* [PROBLEM DETAILS]: State how many lines of the data below hold the string "icon", giving nothing but the number.

** Opening DATA UNDER STUDY block **

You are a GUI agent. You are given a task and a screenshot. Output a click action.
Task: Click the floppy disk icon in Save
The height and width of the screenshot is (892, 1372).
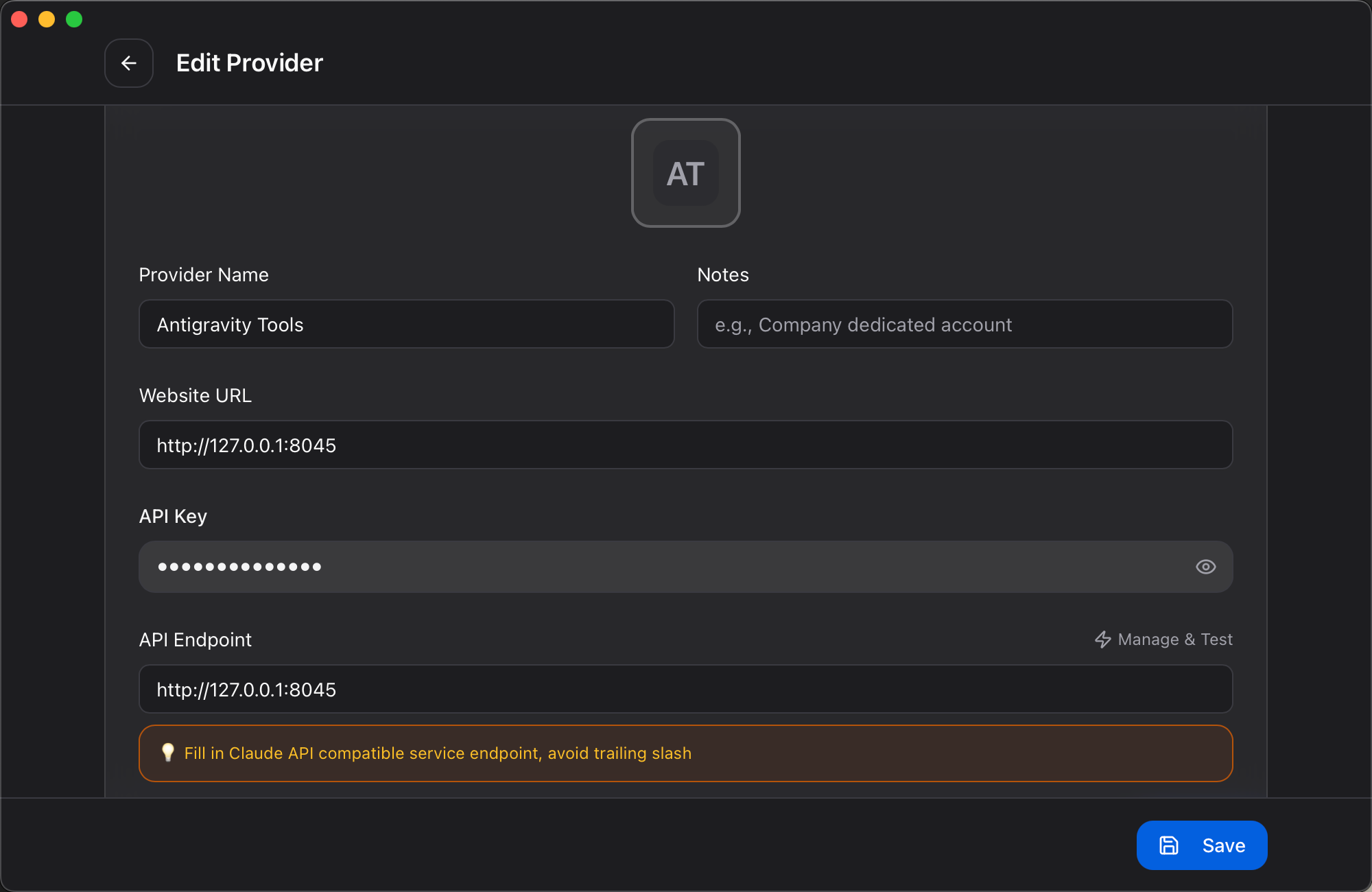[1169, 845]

** Closing DATA UNDER STUDY block **
** Opening DATA UNDER STUDY block **

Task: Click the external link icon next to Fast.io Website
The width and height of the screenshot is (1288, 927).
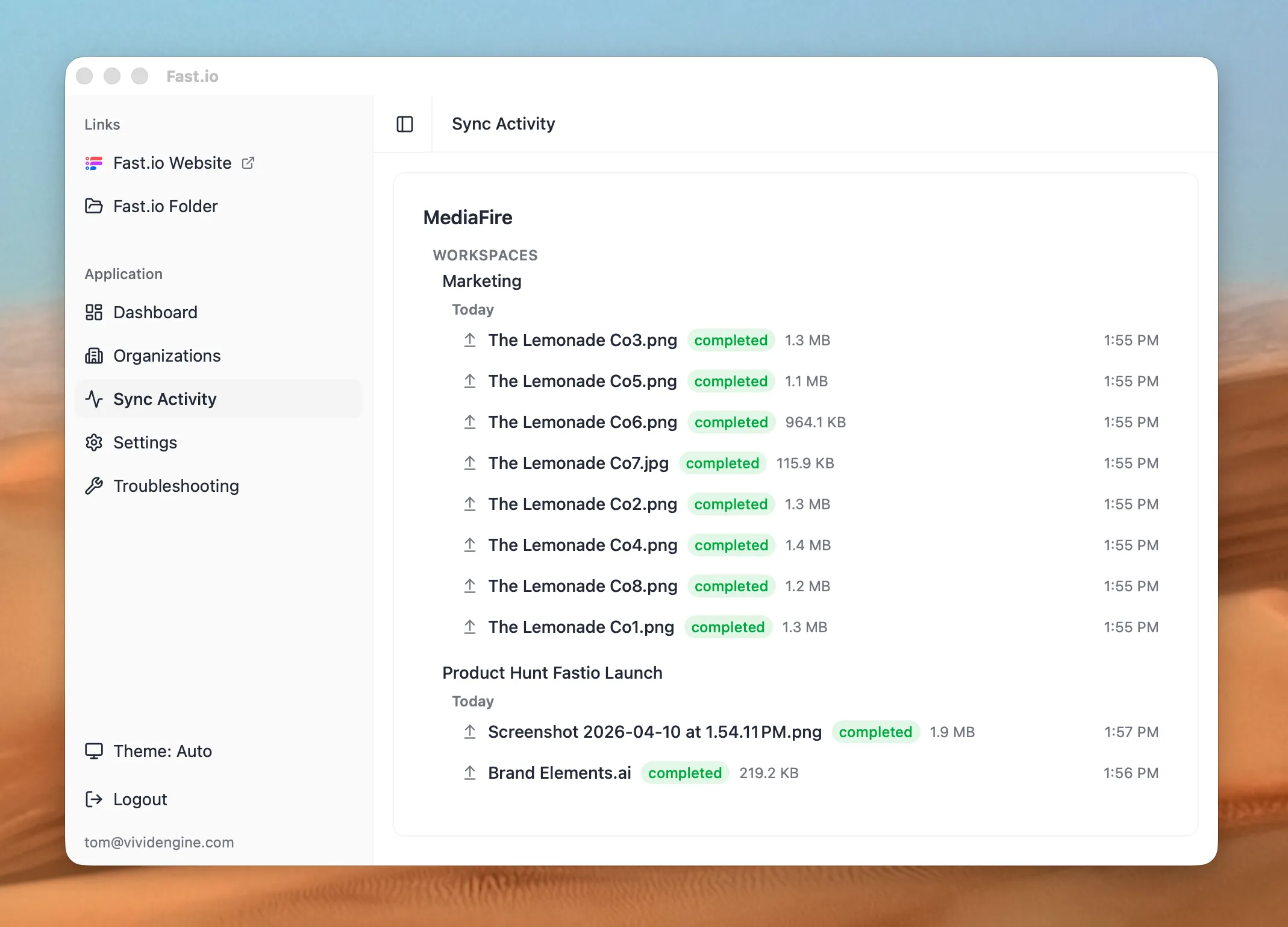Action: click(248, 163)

** Closing DATA UNDER STUDY block **
** Opening DATA UNDER STUDY block **

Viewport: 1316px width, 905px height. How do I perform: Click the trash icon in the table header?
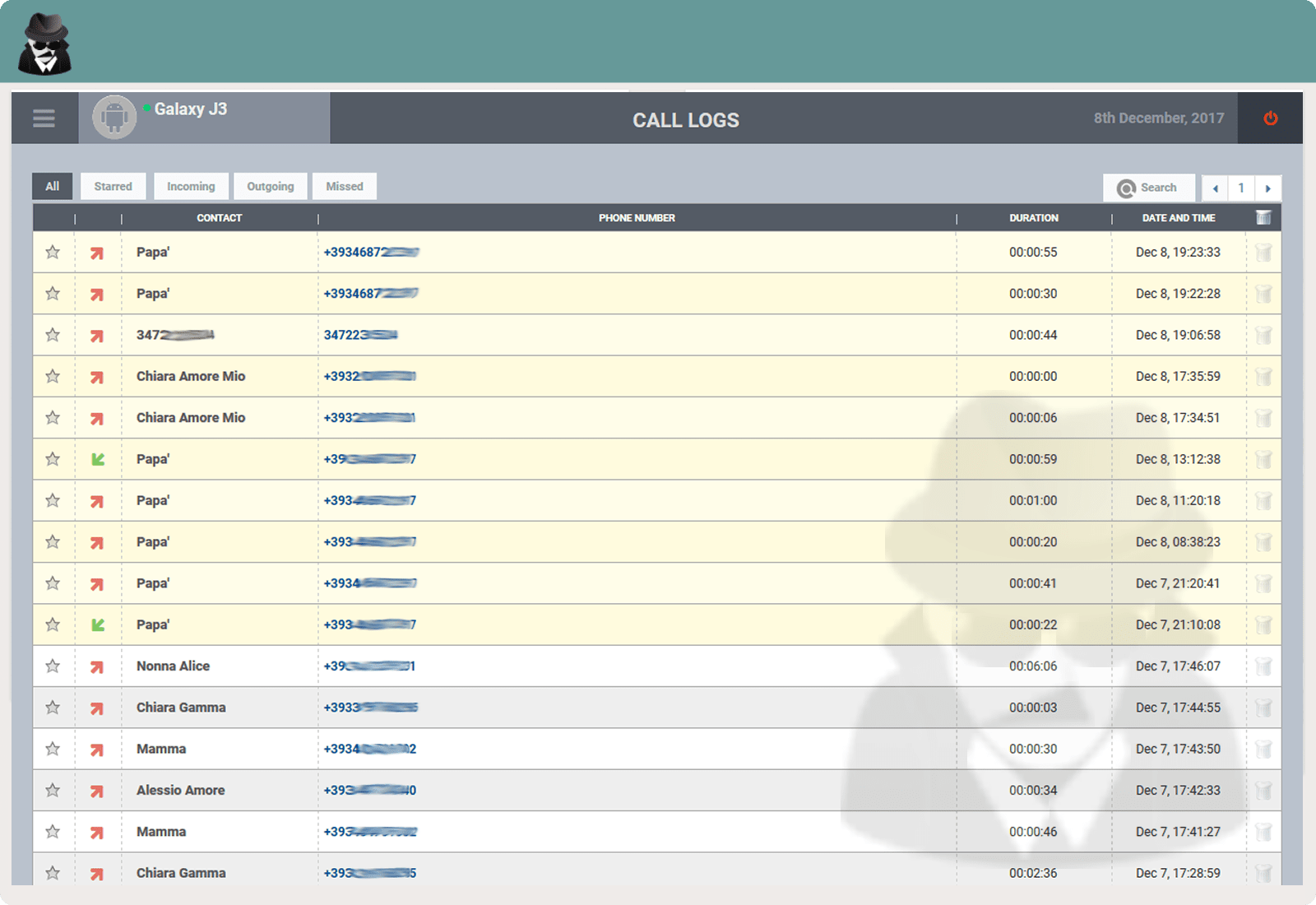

** Closing DATA UNDER STUDY block **

* [THE COMPLETED TASK]: 3